→ YOUR INSTRUCTIONS
Each line of the data below holding the word "will" must be copied.

RECORD EXCERPTS section start

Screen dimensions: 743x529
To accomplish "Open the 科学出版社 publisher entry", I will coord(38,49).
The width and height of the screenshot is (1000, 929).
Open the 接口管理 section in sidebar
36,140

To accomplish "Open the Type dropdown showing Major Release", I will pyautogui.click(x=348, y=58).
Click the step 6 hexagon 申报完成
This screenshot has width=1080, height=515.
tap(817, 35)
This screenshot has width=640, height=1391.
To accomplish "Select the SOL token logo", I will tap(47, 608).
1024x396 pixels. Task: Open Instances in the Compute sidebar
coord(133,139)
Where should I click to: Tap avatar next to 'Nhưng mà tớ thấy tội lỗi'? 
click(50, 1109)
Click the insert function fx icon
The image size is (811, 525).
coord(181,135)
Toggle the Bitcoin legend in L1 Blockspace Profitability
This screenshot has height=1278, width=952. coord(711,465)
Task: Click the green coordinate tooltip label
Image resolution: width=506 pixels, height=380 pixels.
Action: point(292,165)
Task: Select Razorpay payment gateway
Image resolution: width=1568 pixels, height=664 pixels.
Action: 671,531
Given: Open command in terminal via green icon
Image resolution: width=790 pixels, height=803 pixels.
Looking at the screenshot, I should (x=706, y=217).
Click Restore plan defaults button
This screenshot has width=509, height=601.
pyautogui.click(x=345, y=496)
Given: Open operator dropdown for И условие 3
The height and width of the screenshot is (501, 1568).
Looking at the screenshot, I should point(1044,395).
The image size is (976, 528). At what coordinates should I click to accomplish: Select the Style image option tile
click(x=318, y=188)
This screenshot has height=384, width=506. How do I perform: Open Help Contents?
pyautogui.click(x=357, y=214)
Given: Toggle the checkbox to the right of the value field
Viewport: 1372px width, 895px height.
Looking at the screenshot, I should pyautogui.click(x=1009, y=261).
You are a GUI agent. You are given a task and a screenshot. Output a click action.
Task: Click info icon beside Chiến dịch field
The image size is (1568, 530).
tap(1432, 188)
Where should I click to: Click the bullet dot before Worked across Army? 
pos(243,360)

RECORD EXCERPTS section end

→ COMPLETED TASK
To accomplish "Open the 科学出版社 publisher entry", I will coord(38,49).
To accomplish "Open the Type dropdown showing Major Release", I will pyautogui.click(x=348, y=58).
To accomplish "Select the SOL token logo", I will tap(47, 608).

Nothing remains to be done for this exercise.